INSTRUCTIONS FOR THE TASK
Return each line below holding the string "Fjord".

+ + + + +

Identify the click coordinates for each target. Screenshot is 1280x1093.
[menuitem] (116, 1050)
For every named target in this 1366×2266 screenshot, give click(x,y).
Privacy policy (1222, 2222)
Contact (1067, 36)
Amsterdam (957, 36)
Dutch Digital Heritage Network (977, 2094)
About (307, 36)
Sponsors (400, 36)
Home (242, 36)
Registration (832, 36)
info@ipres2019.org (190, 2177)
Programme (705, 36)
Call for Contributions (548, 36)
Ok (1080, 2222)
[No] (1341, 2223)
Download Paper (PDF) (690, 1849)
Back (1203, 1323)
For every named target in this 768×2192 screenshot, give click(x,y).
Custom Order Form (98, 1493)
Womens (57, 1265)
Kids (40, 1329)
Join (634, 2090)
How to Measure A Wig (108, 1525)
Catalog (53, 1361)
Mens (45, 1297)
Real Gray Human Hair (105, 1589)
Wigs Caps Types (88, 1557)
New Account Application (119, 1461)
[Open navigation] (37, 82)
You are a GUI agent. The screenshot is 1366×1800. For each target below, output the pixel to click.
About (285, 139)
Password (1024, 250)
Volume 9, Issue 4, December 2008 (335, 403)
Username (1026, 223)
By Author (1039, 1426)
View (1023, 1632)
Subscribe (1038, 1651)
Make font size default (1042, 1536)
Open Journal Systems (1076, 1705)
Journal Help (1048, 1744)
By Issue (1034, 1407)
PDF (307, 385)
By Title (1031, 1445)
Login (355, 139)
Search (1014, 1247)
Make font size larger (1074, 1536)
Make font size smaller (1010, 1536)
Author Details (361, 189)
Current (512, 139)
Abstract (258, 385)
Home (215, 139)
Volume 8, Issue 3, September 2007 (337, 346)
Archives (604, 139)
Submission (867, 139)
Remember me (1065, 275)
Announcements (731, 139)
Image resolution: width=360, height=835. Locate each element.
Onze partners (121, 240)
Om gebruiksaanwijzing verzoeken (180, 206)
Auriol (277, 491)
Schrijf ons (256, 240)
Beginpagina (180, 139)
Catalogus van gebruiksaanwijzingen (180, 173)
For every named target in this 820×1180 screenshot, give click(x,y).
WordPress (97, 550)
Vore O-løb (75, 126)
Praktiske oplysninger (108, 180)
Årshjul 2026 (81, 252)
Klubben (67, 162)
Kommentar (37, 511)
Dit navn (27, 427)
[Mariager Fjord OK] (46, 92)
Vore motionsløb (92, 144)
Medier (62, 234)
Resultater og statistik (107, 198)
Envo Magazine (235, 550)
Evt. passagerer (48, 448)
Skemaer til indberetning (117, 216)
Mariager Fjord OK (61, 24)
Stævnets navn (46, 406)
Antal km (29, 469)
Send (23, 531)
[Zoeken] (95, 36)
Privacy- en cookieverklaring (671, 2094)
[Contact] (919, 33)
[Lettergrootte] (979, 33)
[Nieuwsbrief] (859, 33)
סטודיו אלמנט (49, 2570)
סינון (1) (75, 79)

+ + + + +

ANSWER FOR THE TASK
[Mariager Fjord OK] (46, 92)
Mariager Fjord OK (61, 24)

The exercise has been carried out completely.